BRIEF A = Rewrite the entries from the line containing "Carrying (690, 464)" down to the line containing "REVIEW [504, 54]", swapping "EQUIPMENT" for "MACHINERY" and keeping everything else the same. Return only those lines.

[Start of PASSAGE SHOWN]

This is unusual. I wait for it, her uncertainty almost giving it away.

“Mama, why are your chichis down there? They are supposed to be up!” She emphasis the statement by holding her upturned palms near her own baby-flat chest.

I want to say they used to be. I want to explain the everything in between Then and Motherhood. I want to tell her that they used to be, right after I had my formerly ginormous GG’s reduced to perky little DD’s when I was 24. I want to say that DD’s and gravity aren’t meant to get along when silicone isn’t involved. But I can’t. She’s too young to care why bras exist. And I figure I should wait until she is at least 16 to start blaming her for my body doing the whole Softening of Motherhood thing. Which means that the bra is the only thing I can go with.

“That’s why Mama wears a bra, baby,” I say, trying not to laugh. “to help keep them up here.”

I demonstrate by lifting the girls back to their pre-Buttercup positions. While doing so, I make a mental note of reminding The Husband that he promised me a boob lift after I push the next kid out.

“Oh,” she says, still staring at my naked body. “Will a bra help your belly, too?”

[End of PASSAGE SHOWN]
[Start of SUPPLIED ENTRIES]

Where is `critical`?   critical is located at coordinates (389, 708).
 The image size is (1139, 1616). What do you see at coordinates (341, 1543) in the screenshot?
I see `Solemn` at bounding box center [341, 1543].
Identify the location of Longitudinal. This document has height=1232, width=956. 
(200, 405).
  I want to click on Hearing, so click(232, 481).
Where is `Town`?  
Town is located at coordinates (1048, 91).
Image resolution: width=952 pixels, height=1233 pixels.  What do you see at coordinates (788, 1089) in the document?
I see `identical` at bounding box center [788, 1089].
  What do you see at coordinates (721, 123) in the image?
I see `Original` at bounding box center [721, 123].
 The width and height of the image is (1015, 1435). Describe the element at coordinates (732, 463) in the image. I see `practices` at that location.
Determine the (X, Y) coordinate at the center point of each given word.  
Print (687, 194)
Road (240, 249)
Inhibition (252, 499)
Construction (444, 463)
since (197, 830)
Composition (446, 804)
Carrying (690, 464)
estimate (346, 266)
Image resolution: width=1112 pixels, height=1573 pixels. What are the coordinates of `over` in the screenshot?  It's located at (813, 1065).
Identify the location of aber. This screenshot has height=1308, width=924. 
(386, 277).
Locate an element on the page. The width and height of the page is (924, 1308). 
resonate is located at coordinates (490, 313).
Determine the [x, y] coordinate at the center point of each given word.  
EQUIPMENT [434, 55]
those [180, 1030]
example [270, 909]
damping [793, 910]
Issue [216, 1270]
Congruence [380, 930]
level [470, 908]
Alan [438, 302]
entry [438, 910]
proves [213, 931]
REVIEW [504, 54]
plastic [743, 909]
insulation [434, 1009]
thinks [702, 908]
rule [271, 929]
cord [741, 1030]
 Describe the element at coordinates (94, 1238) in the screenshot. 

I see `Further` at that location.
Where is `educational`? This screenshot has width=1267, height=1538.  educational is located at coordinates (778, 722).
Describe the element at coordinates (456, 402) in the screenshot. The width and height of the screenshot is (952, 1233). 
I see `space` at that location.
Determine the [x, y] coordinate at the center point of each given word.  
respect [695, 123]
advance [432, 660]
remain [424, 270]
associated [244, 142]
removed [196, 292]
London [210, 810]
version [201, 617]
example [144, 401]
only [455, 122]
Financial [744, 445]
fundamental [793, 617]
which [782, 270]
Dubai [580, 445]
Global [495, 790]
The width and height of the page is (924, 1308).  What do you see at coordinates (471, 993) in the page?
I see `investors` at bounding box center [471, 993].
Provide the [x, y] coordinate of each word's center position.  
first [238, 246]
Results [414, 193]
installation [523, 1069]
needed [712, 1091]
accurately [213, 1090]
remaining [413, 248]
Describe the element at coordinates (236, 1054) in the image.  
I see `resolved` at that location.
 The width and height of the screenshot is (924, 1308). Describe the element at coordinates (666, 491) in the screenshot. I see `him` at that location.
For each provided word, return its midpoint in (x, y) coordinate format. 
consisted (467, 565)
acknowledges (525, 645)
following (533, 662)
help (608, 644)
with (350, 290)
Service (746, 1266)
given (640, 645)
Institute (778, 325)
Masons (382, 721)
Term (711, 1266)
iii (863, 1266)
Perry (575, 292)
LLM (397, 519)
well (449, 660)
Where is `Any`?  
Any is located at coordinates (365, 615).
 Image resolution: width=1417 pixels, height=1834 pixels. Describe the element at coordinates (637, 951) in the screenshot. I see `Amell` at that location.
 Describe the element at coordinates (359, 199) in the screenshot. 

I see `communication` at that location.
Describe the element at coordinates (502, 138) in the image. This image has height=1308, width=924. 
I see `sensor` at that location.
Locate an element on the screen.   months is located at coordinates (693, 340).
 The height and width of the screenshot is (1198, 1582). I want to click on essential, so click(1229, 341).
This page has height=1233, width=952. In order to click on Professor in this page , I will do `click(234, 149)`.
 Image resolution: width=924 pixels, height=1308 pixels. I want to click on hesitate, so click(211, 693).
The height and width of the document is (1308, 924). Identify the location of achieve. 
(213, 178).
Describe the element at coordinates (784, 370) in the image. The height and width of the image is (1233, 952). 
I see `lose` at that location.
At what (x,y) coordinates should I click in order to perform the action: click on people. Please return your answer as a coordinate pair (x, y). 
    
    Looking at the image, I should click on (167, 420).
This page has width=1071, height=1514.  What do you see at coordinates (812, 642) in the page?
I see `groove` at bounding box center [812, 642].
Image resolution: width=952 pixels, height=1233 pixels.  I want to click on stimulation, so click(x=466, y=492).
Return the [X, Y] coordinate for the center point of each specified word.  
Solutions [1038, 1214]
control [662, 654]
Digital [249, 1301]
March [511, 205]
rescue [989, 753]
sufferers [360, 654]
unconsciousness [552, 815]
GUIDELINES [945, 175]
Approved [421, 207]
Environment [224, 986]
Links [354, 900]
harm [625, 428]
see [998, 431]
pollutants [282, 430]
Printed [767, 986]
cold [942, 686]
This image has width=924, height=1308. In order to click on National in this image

[End of SUPPLIED ENTRIES]

BRIEF B =
Answer these about the passage on the bra:
(i) To what size were the narrator's breasts reduced, and at what age?
(ii) What did The Husband promise the narrator?
(iii) What does the daughter ask in the last line?

EXERCISE RESPONSE A =
Carrying (690, 464)
estimate (346, 266)
Image resolution: width=1112 pixels, height=1573 pixels. What are the coordinates of `over` in the screenshot?  It's located at (813, 1065).
Identify the location of aber. This screenshot has height=1308, width=924. 
(386, 277).
Locate an element on the page. The width and height of the page is (924, 1308). 
resonate is located at coordinates (490, 313).
Determine the [x, y] coordinate at the center point of each given word.  
MACHINERY [434, 55]
those [180, 1030]
example [270, 909]
damping [793, 910]
Issue [216, 1270]
Congruence [380, 930]
level [470, 908]
Alan [438, 302]
entry [438, 910]
proves [213, 931]
REVIEW [504, 54]

EXERCISE RESPONSE B =
(i) Reduced from GG's to DD's, at age 24.
(ii) A boob lift after the next kid.
(iii) Whether a bra will help the narrator's belly, too.